6. The organic light emitting diode display of claim 1, further comprising:

an R comparator for comparing the R digital estimated current value with the R digital sensing value to generate a R digital luminance control value;

a G comparator for comparing the G digital estimated current value with the G digital sensing value to generate a G digital luminance control value;

a B comparator for comparing the B digital estimated current value with the B digital sensing value to generate a B digital luminance control value; and

a digital-to-analog converter for digital-to-analog converting the R, G, and B digital luminance control values and outputting the analog values as high-potential gamma power sources for R, G, and B, respectively.

7. The organic light emitting diode display of claim 6, wherein the R digital luminance control value is generated as a digital value which lowers the output level of the R high-potential gamma power source in case the R digital sensing current value is larger than the R digital estimated current value, or the R digital luminance control value is generated as a digital value which raises the output level of the R high-potential gamma power source in case the R digital sensing current value is smaller than the R digital estimated current value.

8. The organic light emitting diode display of claim 6, wherein the G digital luminance control value is generated as a digital value which lowers the output level of the G high-potential gamma power source in case the G digital sensing current value is larger than the G digital estimated current value, or the G digital luminance control value is generated as a digital value which raises the output level of the G high-potential gamma power source in case the G digital sensing current value is smaller than the G digital estimated current value.

9. The organic light emitting diode display of claim 6, wherein the B digital luminance control value is generated as a digital value which lowers the output level of the B high-potential gamma power source in case the B digital sensing current value is larger than the B digital estimated current value, or the B digital luminance control value is generated as a digital value which raises the output level of the B high-potential gamma power source in case the B digital sensing current value is smaller than the B digital estimated current value.

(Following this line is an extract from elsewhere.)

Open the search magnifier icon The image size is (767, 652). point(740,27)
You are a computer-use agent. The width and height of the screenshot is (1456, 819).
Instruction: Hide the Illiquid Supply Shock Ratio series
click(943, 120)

10. The organic light emitting diode display of claim 1, the organic light emitting diode display further comprises:

a gate driving circuit for supplying a scan pulse to the gate lines; and

a timing controller for controlling operation timings of the data driving circuit and gate driving circuit, and

the current estimating circuit is incorporated in the timing controller.

11. A driving method of an organic light emitting diode display, comprising a display panel where a plurality of R, G, and B pixels are formed at crossing points of a plurality of data lines and a plurality of gate lines and at least one of a high-potential driving voltage supply line and a low-potential driving voltage supply line is disposed divided for R, G, and B,

the method comprising:

generating digital estimated current values for R, G, and B in a corresponding frame by using input RGB data for one frame;

generating digital sensing current values for R, G, and B in the corresponding frame by using driving currents for R, G, and B fed back from the divided driving voltage supply lines;

controlling the high-potential gamma power sources for R, G, and B by comparing the digital estimated current values for R, G, and B with the digital sensing current values for R, G, and B so that driving currents corresponding to the respective digital estimated current values flow in the respective R, G, and B pixels;

dividing the high-potential gamma power sources for R, G, and B to generate gamma reference voltages for R, G, and B; and

converting the input RGB data into data voltages with reference to gamma reference voltages and then supplying the data voltages to the data lines.